Provided records

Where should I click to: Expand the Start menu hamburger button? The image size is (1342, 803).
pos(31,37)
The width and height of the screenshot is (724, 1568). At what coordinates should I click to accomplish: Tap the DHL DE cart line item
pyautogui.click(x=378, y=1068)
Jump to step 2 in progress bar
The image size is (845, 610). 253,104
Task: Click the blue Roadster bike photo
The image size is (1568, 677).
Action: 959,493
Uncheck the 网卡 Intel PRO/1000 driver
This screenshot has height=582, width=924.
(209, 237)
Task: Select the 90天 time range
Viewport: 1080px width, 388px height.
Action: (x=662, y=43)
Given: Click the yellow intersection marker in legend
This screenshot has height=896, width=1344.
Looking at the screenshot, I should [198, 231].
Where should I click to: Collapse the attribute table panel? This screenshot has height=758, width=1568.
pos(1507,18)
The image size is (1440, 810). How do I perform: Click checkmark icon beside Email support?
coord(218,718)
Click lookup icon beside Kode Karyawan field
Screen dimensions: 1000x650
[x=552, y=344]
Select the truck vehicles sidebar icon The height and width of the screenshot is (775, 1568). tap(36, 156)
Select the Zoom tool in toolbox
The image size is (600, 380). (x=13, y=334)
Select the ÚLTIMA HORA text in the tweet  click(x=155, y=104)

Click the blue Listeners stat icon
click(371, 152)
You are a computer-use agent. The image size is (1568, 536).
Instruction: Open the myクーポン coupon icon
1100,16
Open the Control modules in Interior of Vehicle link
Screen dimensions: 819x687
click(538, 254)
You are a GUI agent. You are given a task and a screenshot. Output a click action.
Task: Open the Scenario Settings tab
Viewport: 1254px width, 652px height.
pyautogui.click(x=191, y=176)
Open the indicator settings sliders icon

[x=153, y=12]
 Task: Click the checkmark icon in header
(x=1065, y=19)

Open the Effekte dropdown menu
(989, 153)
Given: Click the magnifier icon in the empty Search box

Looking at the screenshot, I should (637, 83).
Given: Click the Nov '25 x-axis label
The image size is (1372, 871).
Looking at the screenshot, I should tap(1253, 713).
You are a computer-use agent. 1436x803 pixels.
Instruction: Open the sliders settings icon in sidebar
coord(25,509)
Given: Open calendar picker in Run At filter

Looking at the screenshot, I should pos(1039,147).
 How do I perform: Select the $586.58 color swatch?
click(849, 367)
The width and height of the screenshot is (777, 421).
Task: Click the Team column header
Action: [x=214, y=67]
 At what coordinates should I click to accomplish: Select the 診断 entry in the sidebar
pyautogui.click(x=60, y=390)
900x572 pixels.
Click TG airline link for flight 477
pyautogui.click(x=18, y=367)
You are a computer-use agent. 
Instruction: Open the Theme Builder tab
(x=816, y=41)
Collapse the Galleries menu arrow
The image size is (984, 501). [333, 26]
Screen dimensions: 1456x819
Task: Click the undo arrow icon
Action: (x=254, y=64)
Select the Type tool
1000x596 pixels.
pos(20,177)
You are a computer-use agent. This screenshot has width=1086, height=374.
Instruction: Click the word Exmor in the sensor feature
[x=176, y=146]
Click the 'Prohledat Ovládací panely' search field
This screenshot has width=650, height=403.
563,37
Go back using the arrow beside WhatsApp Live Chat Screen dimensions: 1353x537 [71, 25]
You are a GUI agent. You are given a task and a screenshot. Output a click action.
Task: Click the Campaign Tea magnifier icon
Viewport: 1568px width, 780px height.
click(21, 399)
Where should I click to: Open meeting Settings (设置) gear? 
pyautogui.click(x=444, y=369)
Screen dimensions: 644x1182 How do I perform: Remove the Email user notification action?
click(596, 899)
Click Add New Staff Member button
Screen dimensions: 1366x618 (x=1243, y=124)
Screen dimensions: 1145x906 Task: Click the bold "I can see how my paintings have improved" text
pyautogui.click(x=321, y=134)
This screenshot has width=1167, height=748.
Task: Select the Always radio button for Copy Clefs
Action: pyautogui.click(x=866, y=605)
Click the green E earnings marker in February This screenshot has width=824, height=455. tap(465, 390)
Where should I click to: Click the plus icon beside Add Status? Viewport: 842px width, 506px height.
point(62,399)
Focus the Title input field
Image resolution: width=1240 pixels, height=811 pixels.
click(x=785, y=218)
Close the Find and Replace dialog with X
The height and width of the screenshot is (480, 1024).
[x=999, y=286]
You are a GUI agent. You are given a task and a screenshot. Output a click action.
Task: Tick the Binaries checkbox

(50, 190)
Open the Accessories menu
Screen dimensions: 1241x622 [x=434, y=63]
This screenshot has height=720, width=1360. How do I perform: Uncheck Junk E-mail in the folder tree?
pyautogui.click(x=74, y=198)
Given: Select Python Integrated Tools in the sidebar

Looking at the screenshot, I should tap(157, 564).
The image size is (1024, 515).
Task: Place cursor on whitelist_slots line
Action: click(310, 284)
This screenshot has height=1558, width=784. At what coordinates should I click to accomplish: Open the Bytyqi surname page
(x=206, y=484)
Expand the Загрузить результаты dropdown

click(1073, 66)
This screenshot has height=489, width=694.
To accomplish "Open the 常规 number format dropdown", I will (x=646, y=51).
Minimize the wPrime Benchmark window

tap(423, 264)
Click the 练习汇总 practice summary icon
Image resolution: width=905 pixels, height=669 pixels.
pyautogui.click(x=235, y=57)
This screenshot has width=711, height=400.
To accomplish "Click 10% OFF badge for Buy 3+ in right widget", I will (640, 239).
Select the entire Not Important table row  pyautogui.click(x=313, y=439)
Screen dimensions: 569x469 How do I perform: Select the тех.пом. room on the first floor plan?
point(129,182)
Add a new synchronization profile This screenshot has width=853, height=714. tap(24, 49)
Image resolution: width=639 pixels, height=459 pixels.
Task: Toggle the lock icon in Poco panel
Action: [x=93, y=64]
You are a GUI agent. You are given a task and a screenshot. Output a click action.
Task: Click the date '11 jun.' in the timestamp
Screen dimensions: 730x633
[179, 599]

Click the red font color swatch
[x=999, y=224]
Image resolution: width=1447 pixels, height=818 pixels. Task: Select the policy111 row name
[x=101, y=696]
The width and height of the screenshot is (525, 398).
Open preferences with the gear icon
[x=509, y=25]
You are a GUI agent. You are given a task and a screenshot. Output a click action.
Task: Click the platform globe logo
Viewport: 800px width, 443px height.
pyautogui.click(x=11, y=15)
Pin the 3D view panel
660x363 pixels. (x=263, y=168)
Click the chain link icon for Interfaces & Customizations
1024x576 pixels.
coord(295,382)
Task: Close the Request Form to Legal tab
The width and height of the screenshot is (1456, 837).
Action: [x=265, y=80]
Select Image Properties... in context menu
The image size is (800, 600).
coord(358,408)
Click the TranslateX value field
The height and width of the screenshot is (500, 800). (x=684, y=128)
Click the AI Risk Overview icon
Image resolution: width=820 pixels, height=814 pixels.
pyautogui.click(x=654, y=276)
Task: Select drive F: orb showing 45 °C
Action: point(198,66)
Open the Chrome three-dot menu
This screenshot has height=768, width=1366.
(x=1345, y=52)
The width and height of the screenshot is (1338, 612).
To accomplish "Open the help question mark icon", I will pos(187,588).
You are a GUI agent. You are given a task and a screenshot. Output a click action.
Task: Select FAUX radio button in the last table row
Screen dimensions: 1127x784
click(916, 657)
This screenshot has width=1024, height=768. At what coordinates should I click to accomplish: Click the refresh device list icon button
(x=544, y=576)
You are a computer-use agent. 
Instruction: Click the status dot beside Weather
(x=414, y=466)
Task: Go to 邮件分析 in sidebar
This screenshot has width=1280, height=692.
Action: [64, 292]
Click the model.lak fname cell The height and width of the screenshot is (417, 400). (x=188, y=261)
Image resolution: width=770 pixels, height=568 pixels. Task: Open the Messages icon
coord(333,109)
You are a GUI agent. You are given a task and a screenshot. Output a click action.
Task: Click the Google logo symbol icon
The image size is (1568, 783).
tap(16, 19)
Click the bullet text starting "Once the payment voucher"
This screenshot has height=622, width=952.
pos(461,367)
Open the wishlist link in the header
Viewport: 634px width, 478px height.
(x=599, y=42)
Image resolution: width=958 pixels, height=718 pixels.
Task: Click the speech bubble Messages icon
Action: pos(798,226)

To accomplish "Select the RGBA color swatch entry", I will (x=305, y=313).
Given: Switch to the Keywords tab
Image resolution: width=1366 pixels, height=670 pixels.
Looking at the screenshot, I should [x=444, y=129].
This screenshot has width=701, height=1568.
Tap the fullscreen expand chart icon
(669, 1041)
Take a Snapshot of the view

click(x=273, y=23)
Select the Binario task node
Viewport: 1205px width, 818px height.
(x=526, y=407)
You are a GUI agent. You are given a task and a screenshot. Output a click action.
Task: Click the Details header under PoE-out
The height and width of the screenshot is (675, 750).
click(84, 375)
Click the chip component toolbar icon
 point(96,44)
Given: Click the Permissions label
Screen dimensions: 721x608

Activity
Take each line above that holds the string "marker" and copy it.

Solution to this problem
Given: Click the yellow intersection marker in legend
Click the green E earnings marker in February This screenshot has width=824, height=455. tap(465, 390)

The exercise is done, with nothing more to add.